Gene Editing in T Cells for Cancer

We believe our genome editing technologies have the potential to improve the characteristics of cellular therapies, including engineered T cells to treat cancer. There have been encouraging early signs that engineered T cells may have potential against a number of cancers and patients. Recent data suggest that increasing the length of time that T cells are active in the body (T cell persistence) may help destroy tumors. 

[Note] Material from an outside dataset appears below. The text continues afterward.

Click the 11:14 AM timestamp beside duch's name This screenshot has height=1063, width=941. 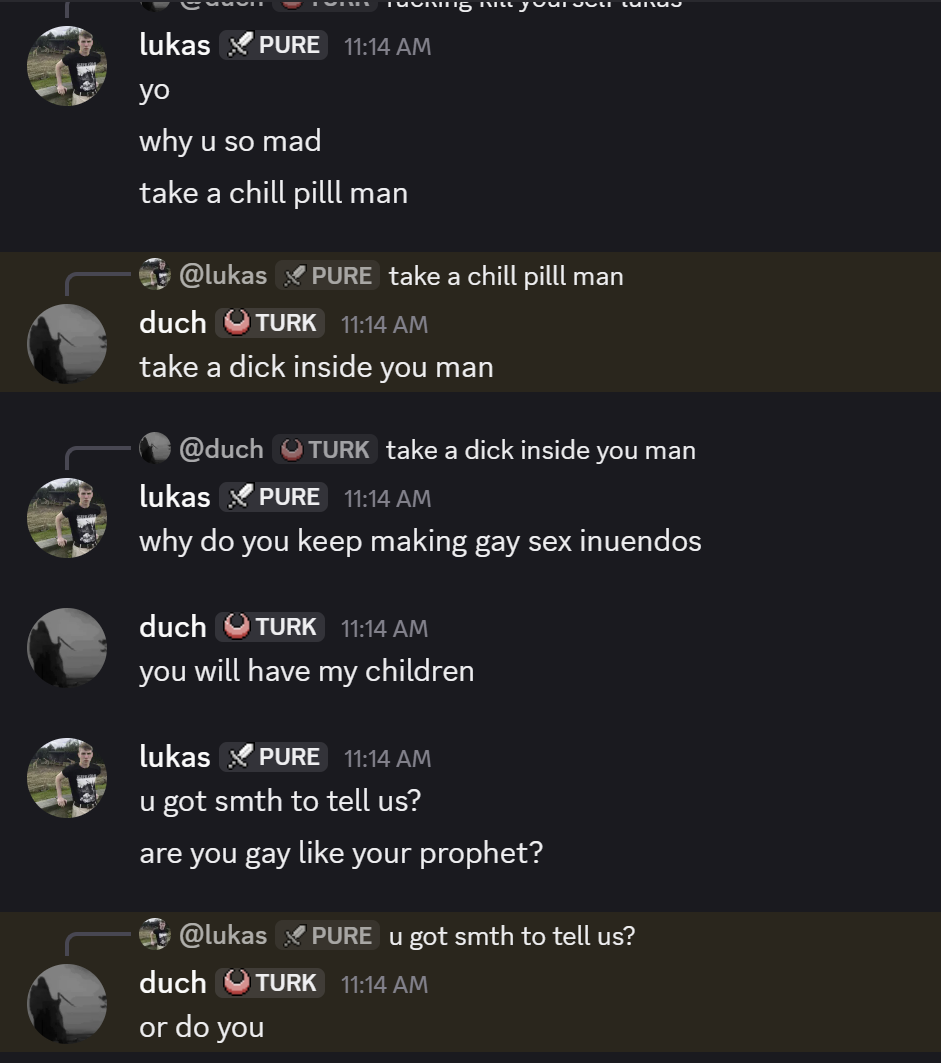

At Editas Medicine, we believe that our genome editing technology has the potential to improve T cell persistence, as well as other important characteristics of engineered T cells. If we are successful, we may be able to significantly expand the kinds of cancers that can be treated by chimeric antigen receptor/T cell receptor (CAR/TCR) engineered T cells and improve the outcome of these therapies.

Juno Collaboration

In May 2015, we entered into collaboration with Juno Therapeutics, a leader in the emerging field of immuno-oncology. Together, our efforts aim to improve the efficacy and safety of chimeric antigen receptor/T cell receptor (CAR/TCR) engineered T cells against a range of tumor types. Our current efforts are focused on optimizing our genome editing components and delivery methods that are compatible with engineered T cell manufacturing methods developed by Juno Therapeutics. Together, we hope to discover and develop the next generation of engineered T cell therapies with the potential to substantially advance the field of cancer immunotherapy.